Dataset records
* * * *

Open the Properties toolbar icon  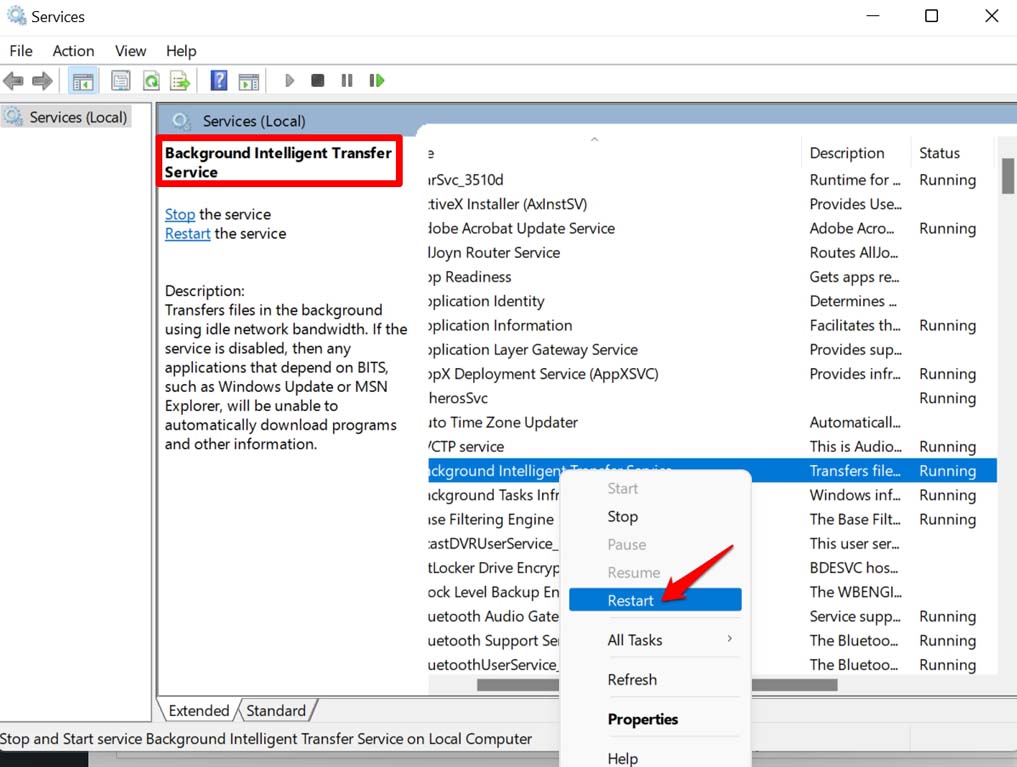click(120, 81)
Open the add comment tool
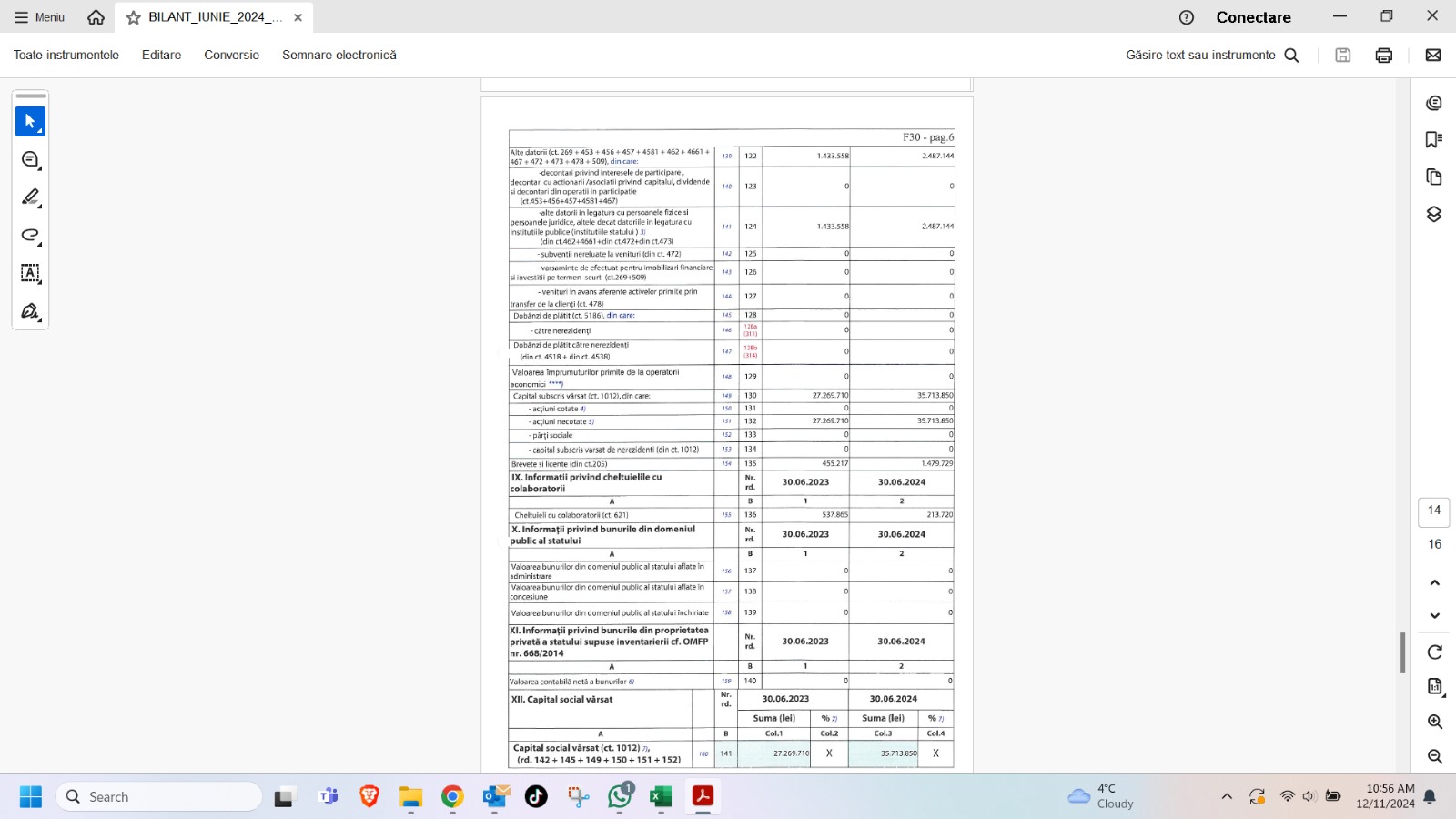The width and height of the screenshot is (1456, 819). (x=30, y=159)
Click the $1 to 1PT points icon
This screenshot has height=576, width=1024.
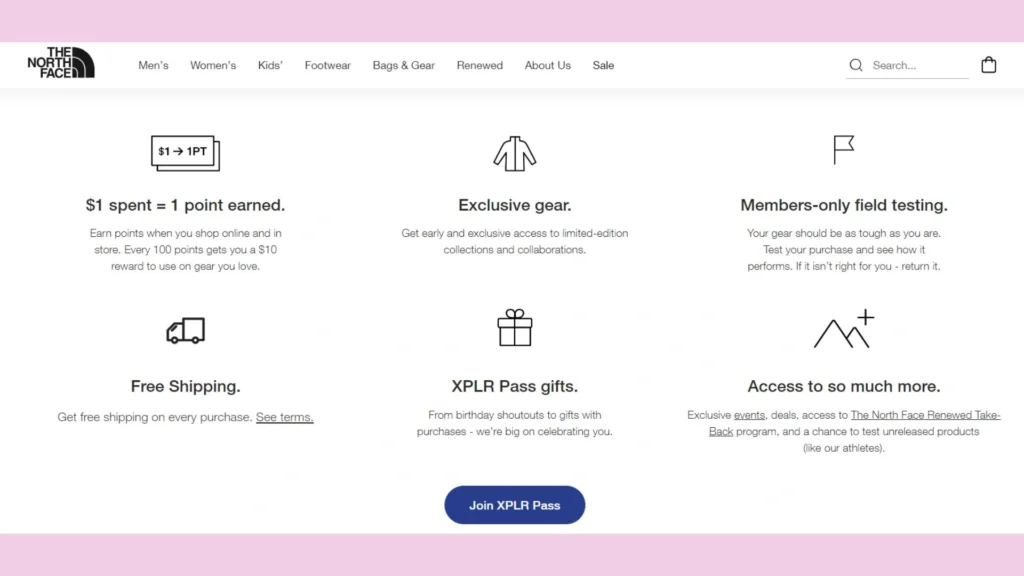point(185,152)
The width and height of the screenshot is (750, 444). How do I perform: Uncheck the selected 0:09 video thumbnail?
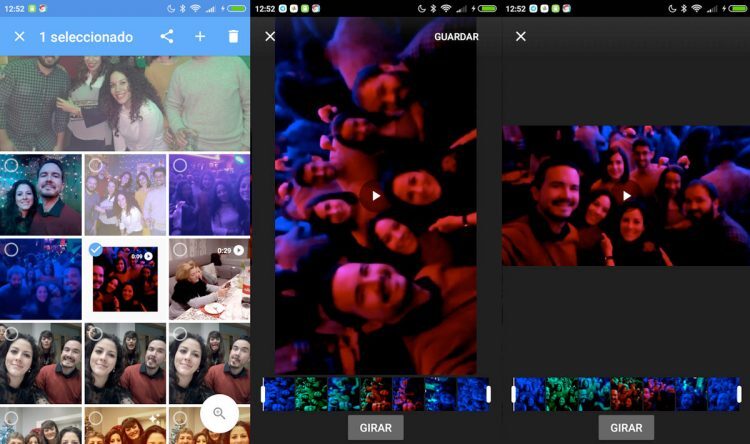coord(95,250)
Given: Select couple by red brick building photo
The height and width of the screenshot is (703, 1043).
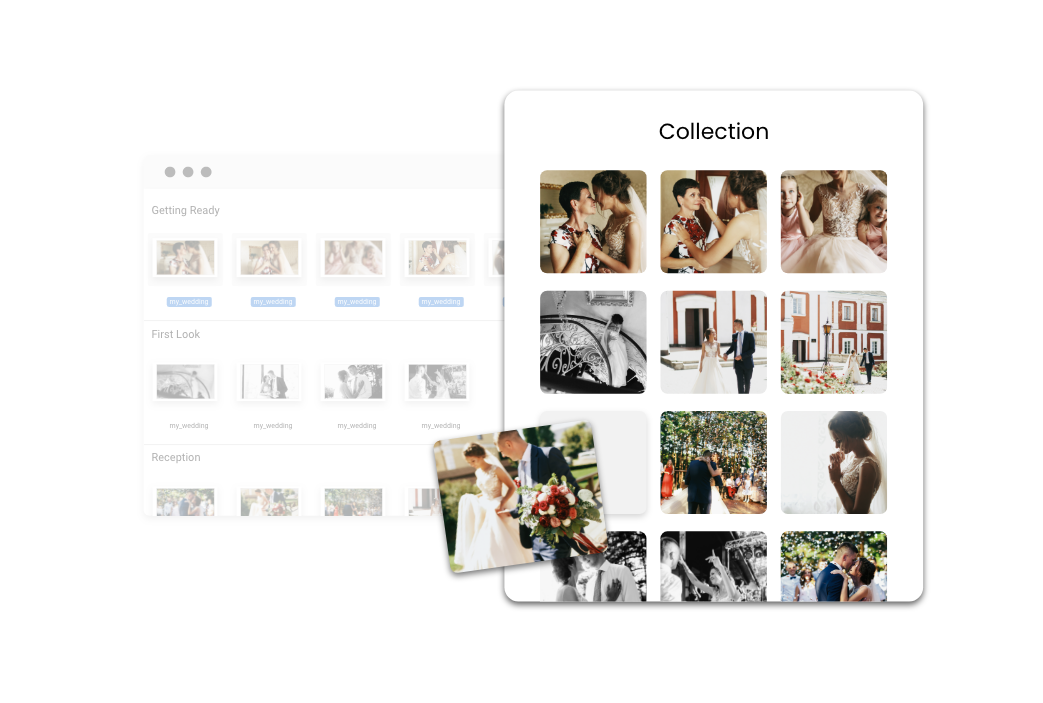Looking at the screenshot, I should (x=833, y=342).
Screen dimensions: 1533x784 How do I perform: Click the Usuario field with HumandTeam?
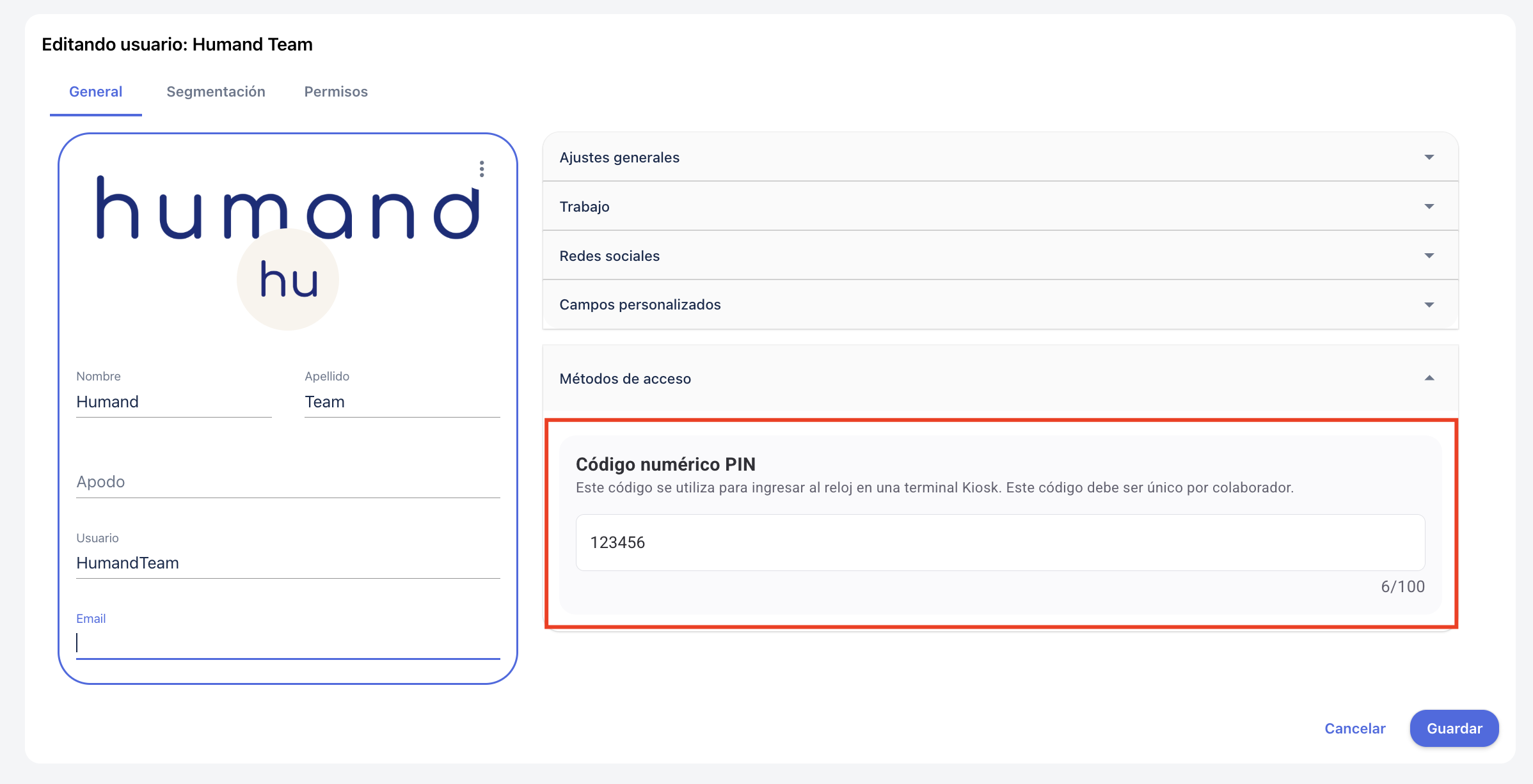tap(288, 563)
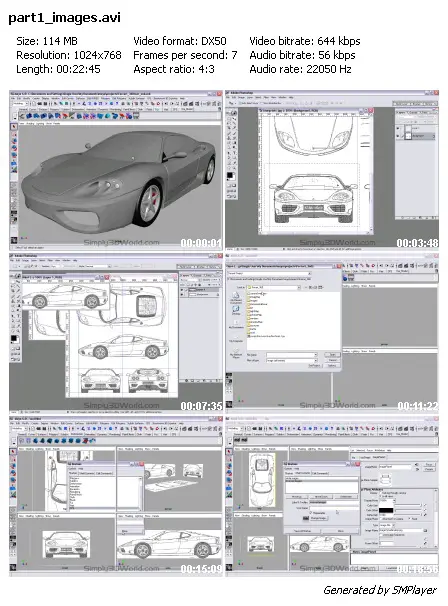Enable the Use Image Sequence checkbox
The height and width of the screenshot is (606, 448).
click(x=380, y=535)
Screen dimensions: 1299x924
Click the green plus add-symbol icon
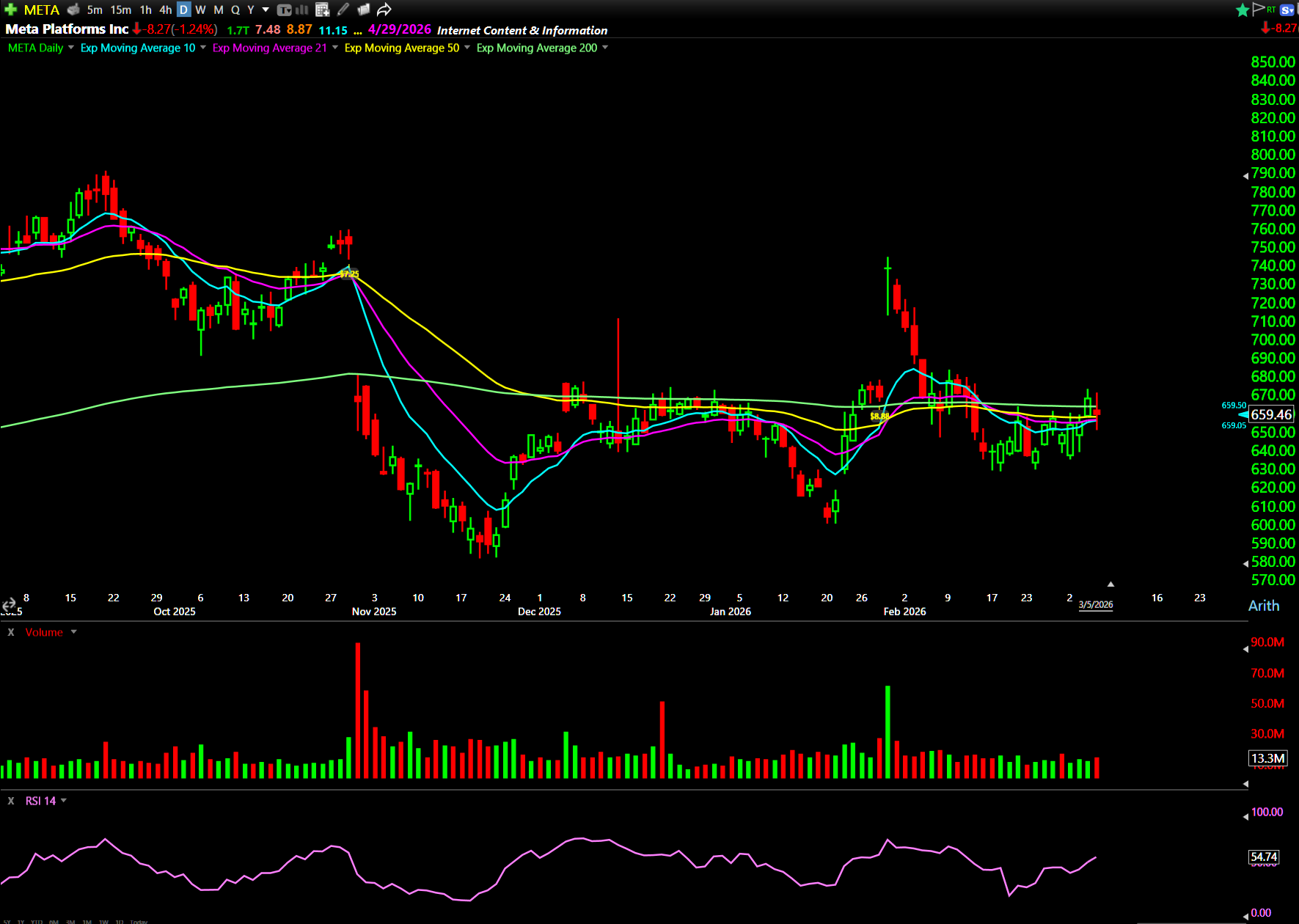(10, 10)
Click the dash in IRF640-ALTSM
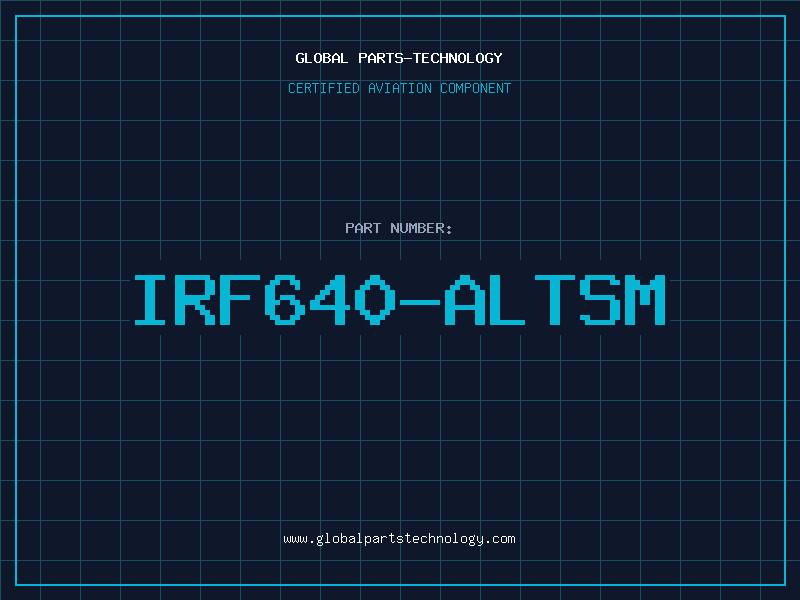Viewport: 800px width, 600px height. 420,302
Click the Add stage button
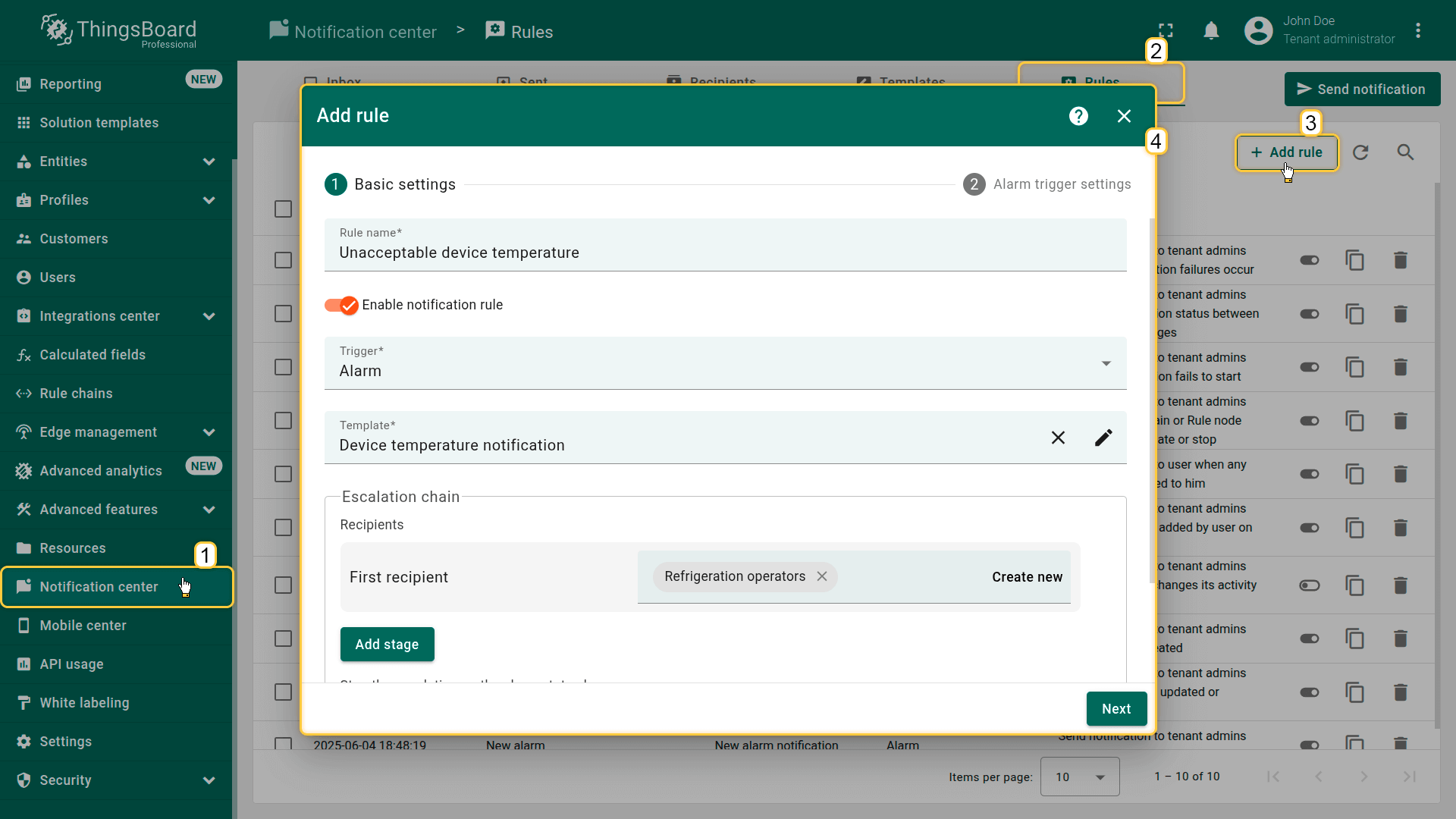Screen dimensions: 1456x819 pos(387,645)
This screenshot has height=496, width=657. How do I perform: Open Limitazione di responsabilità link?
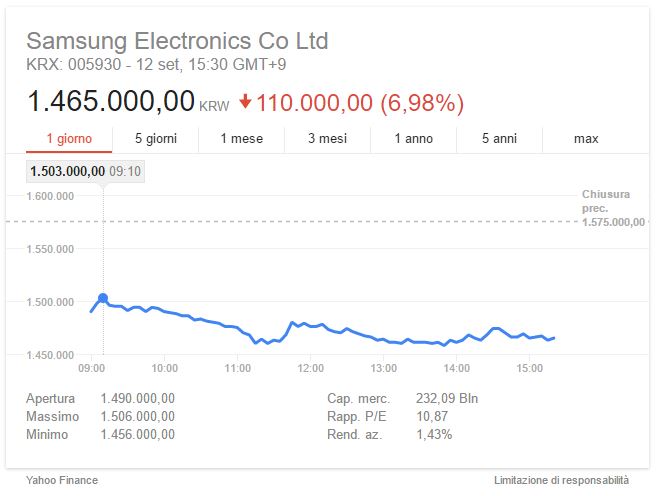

* * * *

■ PROBLEM TO SOLVE:
Copy the listing word for word, starting at the line that contains "Click the Add stage button" and ending at the end of the listing. Leave the pictures out.

■ CORRECT RESULT:
Click the Add stage button
Screen dimensions: 1456x819 pos(387,645)
This screenshot has height=496, width=657. How do I perform: Open Limitazione di responsabilità link?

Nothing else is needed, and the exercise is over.